In the final weeks of 2023, UK government agencies honed in on misleading statements and green claims. The Advertising Standard’s Agency (ASA) pulled multiple ads from airlines and the Competition and Markets Authority opened an investigation into Unilever, which we wrote about here. Linklaters wrote a summary of the UK’s actions and provided the following tips from current UK green marketing guidance:
- “The need to be able to substantiate and evidence your environmental claims, particularly in relation to absolute environmental claims such as ‘sustainable’ or ‘environmentally friendly’ which need a high level of substantiation.
- The need to give a balanced account of where your business is on its decarbonisation and sustainability journey, especially if you are in a high-carbon emitting sector. The significance of a business’ lower carbon activities and adverts which focus on specific net zero initiatives should explain where the initiatives fit in the business’ wider net zero plan.
- The less prominent any qualifying information is, and the further away it is from any main claim being made, the more likely it is the claim will mislead consumers. The information does not have to dominate ads, but it must not be hidden away.
- Always put yourselves in the shoes of the consumer and assume a low level of knowledge when marketing green claims.
- Go back to basics: claims should be truthful, accurate, clear and unambiguous.”

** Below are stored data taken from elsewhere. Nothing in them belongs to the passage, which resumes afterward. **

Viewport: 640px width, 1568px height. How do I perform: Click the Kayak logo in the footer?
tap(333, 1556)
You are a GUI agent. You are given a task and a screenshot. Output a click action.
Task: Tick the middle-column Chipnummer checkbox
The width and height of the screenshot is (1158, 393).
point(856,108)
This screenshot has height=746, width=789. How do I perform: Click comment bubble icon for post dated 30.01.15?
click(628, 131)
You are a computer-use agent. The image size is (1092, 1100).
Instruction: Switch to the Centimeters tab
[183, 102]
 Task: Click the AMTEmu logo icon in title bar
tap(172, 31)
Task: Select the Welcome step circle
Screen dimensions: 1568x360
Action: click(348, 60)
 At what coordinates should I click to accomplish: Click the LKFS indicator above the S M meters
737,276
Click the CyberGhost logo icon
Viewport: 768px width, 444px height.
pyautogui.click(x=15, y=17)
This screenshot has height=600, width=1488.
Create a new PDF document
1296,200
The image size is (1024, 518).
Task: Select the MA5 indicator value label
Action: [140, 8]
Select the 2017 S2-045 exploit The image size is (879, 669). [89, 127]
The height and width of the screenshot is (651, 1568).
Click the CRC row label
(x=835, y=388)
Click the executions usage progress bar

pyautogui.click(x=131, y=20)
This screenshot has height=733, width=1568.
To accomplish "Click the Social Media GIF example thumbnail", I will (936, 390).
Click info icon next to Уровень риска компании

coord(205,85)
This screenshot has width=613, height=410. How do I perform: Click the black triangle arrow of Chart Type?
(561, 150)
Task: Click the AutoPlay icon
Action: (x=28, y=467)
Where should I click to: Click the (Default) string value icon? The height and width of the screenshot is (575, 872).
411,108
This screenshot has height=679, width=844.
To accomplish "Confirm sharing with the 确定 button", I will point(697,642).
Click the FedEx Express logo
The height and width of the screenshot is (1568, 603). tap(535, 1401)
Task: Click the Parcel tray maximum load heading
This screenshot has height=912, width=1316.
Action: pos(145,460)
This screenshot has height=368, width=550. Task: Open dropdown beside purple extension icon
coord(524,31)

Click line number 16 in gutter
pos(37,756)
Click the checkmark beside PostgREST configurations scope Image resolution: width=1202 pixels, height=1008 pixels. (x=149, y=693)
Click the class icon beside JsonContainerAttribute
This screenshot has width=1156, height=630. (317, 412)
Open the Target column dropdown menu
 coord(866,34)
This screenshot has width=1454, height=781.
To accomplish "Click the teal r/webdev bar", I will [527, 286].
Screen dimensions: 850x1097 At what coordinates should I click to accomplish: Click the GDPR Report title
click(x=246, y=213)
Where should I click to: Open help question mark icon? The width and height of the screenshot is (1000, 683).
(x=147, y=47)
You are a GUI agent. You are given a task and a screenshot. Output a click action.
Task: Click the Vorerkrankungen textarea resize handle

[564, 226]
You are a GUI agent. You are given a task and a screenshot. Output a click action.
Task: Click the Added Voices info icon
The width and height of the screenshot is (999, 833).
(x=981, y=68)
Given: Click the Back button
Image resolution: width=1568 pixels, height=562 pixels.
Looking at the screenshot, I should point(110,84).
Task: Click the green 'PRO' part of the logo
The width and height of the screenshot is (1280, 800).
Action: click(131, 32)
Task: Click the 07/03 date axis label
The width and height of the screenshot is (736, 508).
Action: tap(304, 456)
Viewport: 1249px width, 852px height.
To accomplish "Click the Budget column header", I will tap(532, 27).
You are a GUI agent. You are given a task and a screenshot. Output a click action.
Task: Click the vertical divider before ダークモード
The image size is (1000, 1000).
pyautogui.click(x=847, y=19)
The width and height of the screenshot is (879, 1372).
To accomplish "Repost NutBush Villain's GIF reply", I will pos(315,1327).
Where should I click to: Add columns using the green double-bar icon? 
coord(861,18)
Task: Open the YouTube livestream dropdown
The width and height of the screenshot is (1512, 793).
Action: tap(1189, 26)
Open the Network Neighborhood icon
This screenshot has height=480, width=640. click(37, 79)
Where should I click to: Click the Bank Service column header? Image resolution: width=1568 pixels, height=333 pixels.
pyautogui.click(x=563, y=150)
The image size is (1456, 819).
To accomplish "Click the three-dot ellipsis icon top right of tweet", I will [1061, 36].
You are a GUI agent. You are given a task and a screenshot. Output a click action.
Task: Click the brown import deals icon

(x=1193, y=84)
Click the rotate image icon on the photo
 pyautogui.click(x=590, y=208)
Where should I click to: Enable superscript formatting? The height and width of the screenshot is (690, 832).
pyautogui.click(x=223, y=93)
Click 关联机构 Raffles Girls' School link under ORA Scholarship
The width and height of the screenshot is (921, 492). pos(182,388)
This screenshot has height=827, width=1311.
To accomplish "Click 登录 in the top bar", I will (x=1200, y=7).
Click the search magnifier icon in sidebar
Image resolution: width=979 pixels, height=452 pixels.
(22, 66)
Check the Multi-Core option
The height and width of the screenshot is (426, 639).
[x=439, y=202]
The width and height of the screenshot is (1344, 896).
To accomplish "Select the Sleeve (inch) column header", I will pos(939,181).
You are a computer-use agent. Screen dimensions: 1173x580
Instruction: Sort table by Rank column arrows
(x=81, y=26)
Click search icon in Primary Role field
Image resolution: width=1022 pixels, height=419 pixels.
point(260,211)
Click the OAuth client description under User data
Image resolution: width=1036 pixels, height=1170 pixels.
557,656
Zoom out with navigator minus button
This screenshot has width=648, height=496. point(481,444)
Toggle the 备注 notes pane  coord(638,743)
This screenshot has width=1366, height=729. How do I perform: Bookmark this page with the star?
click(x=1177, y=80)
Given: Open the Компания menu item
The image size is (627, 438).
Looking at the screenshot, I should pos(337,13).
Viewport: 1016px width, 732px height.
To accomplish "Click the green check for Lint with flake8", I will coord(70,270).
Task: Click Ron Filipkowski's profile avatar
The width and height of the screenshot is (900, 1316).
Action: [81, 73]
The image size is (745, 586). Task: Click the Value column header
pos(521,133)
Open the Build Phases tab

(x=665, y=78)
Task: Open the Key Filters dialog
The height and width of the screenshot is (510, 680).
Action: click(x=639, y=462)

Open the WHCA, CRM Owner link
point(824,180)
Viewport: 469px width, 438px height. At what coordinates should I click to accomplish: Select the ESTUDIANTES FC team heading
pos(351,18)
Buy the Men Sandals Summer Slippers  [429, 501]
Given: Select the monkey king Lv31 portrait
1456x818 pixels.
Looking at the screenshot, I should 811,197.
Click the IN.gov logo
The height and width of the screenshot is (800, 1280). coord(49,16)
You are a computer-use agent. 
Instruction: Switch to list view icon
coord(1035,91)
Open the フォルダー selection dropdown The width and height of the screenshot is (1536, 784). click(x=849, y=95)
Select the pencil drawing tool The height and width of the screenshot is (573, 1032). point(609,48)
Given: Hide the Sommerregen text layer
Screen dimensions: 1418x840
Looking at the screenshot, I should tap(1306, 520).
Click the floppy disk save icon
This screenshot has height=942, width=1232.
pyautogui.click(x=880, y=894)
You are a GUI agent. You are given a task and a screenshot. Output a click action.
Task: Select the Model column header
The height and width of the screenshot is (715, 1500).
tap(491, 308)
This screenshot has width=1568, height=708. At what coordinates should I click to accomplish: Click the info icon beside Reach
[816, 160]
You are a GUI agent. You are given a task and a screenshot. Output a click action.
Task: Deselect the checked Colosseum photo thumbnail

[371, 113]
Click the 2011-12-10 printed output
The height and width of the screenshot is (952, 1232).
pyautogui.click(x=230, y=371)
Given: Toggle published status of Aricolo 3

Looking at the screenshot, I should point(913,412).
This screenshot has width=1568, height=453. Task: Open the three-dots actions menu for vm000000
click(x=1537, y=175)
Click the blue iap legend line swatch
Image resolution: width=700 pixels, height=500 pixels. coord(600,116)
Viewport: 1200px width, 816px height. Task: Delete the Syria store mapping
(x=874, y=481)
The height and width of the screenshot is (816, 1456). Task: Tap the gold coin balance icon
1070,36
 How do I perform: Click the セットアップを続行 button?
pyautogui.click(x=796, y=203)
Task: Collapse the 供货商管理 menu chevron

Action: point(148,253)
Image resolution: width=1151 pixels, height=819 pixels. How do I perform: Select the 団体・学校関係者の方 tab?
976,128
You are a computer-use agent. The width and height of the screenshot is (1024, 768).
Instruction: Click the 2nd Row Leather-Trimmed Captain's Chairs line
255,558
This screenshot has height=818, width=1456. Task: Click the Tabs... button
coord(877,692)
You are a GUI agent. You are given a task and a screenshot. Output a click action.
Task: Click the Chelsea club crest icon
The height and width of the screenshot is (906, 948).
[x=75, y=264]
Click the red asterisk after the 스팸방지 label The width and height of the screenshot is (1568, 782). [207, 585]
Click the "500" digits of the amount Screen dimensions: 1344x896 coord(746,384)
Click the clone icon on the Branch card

While the airlines targeted by the ASA only had ads pulled for being misleading, the article mentions that later this year the CMA will gain broad enforcement powers over misleading green claims. Under the new system, the CMA will be allowed to find companies up to 10% of their global turnover if their conduct is deemed to mislead customers about their sustainability impacts.
The UK has been a leader in censoring misleading green advertisements and the increased enforcement powers of the CMA indicate that the government will continue to pursue this objective. At the same time, the EU is currently working to finalize their new Green Claims Directive. Here in the US, the FTC continues to update its Green Guides for Environmental Marketing. Where green claims in the past may have allowed for some exaggeration or omitting critical details, we’re moving to a regulatory landscape that holds green claims to a higher standard. Companies should update practices around their sustainability marketing and telling the whole story about their sustainability impacts, or face significant new regulatory enforcement risk.